(Collected data entries)
━━━━━━━━━━━━━━━━━━━━

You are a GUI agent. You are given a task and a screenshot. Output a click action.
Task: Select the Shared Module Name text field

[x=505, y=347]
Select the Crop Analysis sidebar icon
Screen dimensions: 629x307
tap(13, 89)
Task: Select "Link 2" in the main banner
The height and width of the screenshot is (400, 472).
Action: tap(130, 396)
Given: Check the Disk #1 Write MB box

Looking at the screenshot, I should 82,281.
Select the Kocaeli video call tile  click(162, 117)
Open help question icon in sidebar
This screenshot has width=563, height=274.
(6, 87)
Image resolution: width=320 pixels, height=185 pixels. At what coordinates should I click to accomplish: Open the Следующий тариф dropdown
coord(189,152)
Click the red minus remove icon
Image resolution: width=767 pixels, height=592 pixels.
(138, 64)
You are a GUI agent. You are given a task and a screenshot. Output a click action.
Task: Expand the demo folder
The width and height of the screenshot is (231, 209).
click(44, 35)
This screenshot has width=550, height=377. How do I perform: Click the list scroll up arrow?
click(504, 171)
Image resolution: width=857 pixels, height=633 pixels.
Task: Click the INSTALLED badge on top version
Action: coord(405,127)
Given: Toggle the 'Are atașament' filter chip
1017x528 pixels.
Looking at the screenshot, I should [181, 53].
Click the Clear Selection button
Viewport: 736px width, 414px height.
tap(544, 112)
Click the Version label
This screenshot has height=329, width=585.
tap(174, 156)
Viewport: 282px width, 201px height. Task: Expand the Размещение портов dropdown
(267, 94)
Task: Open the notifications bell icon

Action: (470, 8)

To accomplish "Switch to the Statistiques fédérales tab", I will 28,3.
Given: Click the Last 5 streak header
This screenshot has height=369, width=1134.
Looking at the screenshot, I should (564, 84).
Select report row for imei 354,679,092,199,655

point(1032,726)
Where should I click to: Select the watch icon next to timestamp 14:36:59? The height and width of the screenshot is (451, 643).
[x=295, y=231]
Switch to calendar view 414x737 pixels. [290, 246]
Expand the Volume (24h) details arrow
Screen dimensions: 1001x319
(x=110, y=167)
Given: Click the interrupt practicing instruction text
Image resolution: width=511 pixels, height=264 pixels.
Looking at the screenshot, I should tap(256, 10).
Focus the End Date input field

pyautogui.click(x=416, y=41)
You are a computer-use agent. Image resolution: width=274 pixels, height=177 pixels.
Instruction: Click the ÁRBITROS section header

━━━━━━━━━━━━━━━━━━━━

**What the task asks:** Work through the entries, filtering for the string "header", and copy each line that holds it.

**Task output:**
Given: Click the Last 5 streak header
Instruction: Click the ÁRBITROS section header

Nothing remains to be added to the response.